Stored dataset items:

────

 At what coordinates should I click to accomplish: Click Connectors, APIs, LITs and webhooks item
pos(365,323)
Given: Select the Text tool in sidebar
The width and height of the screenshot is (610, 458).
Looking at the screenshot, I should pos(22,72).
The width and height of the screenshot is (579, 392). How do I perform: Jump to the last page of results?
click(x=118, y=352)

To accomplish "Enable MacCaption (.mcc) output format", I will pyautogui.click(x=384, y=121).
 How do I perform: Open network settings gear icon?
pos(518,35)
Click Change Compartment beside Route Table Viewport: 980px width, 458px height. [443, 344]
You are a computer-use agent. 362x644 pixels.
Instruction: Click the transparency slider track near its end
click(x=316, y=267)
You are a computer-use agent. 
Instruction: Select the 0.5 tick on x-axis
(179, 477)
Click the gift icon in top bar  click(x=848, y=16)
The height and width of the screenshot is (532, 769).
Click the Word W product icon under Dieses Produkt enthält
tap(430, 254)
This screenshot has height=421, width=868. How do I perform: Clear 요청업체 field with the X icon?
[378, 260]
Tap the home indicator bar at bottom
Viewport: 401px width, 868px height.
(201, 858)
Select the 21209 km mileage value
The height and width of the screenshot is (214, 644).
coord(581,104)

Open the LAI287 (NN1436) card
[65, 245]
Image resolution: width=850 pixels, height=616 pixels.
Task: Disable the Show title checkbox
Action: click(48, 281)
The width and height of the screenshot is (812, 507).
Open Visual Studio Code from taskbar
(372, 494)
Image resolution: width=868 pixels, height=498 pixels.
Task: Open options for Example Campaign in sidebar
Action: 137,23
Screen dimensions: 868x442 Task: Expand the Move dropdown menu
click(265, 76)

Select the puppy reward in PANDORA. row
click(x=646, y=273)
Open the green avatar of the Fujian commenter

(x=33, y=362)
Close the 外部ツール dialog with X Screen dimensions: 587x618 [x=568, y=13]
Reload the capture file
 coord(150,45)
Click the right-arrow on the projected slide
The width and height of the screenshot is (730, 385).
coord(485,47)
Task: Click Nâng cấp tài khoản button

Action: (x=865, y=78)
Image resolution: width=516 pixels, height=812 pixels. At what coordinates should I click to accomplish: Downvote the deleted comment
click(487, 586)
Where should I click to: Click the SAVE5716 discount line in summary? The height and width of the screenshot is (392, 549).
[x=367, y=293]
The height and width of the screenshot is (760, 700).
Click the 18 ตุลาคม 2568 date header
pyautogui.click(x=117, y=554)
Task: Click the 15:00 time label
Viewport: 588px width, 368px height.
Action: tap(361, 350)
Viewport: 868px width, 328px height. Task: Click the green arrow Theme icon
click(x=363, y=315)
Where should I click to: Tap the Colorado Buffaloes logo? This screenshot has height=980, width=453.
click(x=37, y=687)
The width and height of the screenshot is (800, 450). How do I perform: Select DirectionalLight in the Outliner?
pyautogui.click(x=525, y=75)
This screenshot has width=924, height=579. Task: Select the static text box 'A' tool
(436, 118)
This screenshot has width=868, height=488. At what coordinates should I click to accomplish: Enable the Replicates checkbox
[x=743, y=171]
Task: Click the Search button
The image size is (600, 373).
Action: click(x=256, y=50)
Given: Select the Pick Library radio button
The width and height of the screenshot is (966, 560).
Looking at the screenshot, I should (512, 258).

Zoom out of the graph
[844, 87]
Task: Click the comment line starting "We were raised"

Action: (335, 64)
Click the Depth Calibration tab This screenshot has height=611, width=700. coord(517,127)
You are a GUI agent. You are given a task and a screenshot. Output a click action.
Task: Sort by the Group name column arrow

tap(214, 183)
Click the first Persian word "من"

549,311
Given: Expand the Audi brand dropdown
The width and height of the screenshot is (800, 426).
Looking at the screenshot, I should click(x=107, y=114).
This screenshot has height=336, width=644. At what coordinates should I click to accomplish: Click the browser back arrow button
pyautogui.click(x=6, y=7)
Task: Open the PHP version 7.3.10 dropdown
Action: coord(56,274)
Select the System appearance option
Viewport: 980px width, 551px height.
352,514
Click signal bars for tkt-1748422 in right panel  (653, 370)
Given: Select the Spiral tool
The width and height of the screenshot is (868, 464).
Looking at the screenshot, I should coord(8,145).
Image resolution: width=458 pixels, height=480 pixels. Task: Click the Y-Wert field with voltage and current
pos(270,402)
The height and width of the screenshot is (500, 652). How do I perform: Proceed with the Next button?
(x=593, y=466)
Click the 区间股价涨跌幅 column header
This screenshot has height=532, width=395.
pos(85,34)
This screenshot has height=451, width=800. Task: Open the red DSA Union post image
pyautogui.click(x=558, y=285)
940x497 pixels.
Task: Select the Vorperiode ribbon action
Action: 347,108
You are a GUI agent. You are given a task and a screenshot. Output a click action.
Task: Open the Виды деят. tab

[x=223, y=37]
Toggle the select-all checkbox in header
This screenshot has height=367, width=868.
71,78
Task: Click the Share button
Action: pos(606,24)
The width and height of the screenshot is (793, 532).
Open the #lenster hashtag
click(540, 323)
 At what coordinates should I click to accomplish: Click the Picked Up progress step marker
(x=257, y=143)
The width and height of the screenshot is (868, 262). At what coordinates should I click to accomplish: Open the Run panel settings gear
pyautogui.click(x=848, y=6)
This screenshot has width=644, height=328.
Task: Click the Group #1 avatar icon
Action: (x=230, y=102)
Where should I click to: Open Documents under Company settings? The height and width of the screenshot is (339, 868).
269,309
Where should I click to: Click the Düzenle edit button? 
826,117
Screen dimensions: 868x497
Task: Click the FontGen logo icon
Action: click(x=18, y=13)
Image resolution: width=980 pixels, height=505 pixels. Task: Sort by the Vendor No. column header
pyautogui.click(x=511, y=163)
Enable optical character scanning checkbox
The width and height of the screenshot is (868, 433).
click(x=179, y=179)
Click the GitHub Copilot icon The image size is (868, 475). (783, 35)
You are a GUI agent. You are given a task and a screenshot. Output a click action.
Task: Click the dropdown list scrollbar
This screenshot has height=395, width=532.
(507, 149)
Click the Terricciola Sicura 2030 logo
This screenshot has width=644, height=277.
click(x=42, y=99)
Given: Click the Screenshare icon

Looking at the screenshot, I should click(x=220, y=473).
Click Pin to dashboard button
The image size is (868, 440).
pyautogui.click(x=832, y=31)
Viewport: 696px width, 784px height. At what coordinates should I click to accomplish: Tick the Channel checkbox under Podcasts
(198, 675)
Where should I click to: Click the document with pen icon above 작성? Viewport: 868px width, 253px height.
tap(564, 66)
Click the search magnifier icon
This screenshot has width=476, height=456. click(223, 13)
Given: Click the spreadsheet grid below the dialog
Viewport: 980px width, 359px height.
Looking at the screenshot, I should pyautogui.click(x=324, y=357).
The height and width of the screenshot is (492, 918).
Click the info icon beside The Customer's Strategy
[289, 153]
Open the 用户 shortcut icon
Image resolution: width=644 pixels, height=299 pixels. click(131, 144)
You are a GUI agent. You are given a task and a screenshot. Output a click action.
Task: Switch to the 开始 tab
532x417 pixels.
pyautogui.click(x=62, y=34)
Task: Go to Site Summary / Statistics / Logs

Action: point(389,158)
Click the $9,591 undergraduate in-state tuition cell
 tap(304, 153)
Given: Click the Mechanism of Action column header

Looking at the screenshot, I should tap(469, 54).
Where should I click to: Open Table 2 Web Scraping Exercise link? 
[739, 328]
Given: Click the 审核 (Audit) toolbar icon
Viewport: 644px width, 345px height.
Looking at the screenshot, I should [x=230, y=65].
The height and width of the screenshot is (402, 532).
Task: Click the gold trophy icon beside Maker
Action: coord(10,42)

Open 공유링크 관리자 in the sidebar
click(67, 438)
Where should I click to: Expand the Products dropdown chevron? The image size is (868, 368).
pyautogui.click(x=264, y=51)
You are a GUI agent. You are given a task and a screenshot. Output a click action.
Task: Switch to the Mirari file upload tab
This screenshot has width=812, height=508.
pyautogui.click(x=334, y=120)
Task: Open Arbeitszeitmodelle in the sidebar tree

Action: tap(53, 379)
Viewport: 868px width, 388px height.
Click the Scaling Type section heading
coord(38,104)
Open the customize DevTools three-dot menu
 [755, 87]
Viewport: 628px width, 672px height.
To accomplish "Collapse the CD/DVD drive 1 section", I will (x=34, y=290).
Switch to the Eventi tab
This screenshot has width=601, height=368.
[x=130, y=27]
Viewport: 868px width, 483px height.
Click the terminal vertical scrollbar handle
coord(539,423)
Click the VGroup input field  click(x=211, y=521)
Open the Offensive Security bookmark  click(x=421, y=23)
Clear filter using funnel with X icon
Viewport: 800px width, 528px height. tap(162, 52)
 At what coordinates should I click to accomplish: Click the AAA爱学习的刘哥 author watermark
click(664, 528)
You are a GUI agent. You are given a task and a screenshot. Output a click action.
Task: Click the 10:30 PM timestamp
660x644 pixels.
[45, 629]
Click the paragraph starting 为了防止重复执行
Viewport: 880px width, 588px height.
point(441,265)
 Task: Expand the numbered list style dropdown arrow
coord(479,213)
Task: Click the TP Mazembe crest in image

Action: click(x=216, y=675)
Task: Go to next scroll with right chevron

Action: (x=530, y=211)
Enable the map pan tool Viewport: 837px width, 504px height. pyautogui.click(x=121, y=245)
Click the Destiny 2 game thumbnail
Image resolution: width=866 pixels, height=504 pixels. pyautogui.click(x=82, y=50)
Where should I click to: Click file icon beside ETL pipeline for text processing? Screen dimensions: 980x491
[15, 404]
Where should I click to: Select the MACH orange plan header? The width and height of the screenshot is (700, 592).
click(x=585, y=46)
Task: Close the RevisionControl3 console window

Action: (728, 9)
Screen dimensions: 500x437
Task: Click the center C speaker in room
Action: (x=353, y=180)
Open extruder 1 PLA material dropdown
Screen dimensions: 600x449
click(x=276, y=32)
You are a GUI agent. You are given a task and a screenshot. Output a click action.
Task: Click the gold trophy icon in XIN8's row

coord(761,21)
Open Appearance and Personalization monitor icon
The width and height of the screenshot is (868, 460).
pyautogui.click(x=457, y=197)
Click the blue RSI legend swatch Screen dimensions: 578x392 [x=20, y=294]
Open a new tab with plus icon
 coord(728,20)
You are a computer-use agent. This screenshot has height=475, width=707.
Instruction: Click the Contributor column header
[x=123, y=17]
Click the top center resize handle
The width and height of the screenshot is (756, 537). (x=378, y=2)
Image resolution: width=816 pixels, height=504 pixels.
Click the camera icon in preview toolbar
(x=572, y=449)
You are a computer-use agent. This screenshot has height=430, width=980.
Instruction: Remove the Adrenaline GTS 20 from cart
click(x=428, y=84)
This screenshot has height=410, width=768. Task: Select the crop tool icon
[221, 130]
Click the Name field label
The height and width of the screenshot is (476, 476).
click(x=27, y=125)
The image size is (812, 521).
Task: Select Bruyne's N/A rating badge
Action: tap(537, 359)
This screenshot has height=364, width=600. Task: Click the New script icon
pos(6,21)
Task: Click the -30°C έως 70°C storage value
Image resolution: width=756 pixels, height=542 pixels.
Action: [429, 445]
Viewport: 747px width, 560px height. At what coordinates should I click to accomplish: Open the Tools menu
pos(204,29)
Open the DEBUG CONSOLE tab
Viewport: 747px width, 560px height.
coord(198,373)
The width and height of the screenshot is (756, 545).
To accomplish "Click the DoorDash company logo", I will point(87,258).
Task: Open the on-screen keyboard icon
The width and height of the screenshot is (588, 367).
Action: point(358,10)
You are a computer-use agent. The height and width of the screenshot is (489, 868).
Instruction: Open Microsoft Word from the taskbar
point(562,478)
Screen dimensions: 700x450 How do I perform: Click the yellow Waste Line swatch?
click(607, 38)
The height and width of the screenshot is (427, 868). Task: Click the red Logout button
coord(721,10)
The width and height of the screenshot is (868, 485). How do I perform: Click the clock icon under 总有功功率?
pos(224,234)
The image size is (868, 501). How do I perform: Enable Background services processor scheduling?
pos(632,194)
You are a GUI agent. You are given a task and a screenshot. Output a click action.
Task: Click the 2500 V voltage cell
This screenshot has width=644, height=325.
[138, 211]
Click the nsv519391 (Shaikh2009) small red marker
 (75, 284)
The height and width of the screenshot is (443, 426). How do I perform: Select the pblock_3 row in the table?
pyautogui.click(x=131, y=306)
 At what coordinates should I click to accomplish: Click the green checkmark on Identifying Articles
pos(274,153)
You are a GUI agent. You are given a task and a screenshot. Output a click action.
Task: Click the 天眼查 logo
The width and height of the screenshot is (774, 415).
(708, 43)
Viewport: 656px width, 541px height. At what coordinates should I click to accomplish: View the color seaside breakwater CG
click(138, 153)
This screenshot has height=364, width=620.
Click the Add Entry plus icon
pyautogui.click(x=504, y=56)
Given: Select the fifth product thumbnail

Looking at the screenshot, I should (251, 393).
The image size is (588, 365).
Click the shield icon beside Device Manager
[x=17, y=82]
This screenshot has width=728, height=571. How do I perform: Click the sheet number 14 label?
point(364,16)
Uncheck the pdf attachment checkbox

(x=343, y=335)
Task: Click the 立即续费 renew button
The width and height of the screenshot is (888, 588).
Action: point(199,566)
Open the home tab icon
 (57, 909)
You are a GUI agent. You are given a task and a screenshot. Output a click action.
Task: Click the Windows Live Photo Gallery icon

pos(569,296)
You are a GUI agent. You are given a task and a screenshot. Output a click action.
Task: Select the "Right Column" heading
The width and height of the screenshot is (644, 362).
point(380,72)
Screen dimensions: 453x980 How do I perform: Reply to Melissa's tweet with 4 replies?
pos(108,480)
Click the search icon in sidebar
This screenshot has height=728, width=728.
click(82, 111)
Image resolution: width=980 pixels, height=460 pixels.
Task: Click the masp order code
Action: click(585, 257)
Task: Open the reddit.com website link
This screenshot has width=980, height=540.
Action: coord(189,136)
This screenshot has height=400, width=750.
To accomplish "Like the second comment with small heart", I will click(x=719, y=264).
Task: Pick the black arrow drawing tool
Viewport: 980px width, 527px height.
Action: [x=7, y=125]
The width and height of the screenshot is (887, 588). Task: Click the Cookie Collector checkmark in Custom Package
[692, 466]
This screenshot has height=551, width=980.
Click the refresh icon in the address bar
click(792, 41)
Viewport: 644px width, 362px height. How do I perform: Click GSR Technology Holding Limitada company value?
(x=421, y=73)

────

- [Brief]
For every line above that includes the word "computer", return the line.

- [Response area]
You are a computer-use agent. 362x644 pixels.
You are a computer-use agent. 
You are a computer-use agent. This screenshot has height=475, width=707.
You are a computer-use agent. This screenshot has height=430, width=980.
You are a computer-use agent. The height and width of the screenshot is (489, 868).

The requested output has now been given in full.